Арита говорил, время от времени поглядывая в сторону Такано. Было ясно, что его интересует именно этот пленный.
— Ёсимура-сан, что вы на это скажете? — спросил он и, вытащив сигарету, протянул ее Ёсимуре. — Не хотите?
— Спасибо, нет. В прошлый раз у меня голова закружилась, — отказался Ёсимура.
— Да, пожалуй, пока вам не стоит курить. Нужно немножко набраться сил, тогда уж… В Торокина вам будут выдавать сигареты.
— Ну а ты как? Закуришь? — обратился Арита к Тадзаки. — Или тоже голова кружится?
— Нет, у меня не кружится.
— Тогда бери.
— Спасибо.
Тадзаки встал, вытащил из пачки сигарету и потянулся к зажигалке, которую поднес ему Арита.
— Ну, что же вы скажете, Ёсимура-сан? — снова повторил свой вопрос Арита.
— Знаете ли, — покачал головой Ёсимура. — Я и сам не очень хорошо во всем разобрался. Мне и самому кажется: нет ничего зазорного в том, что мы попали в плен. Нам ведь ничего другого не оставалось. С утра твержу это и все же места себе не нахожу, отчего — не понимаю.

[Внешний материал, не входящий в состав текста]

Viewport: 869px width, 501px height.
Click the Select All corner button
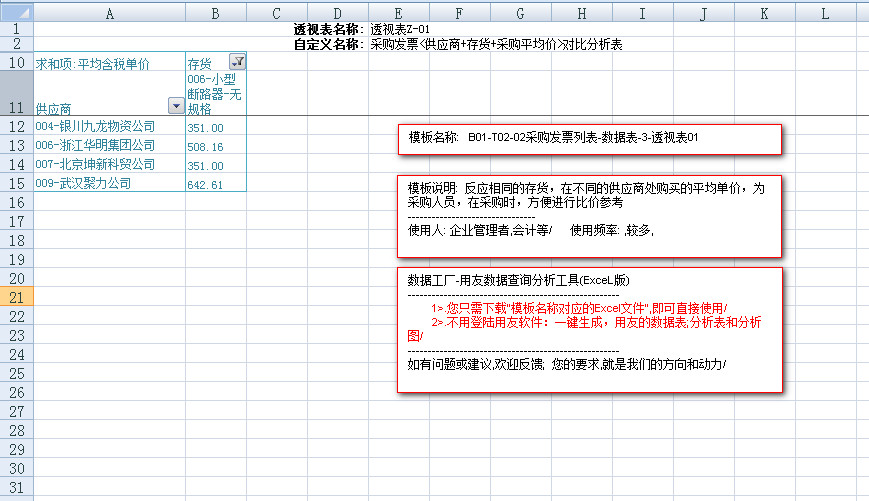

— Вот, вот, — кивнул Арита и добавил тихо, словно про себя: — У всех одно и то же! — Затем отбросил недокуренную сигарету, придавил ее каблуком и сказал: — Все пленные, которые прибывают сюда, говорят одно и то же. Сами-то они не считают плен позором, но боятся, что народ осудит их, будет презирать за поведение, недостойное солдата императорской армии. Потому-то душа у них неспокойна. И каждого мучает? мысль: «А может, я все-таки виноват?» И вы, наверно, тоже задаете себе этот вопрос.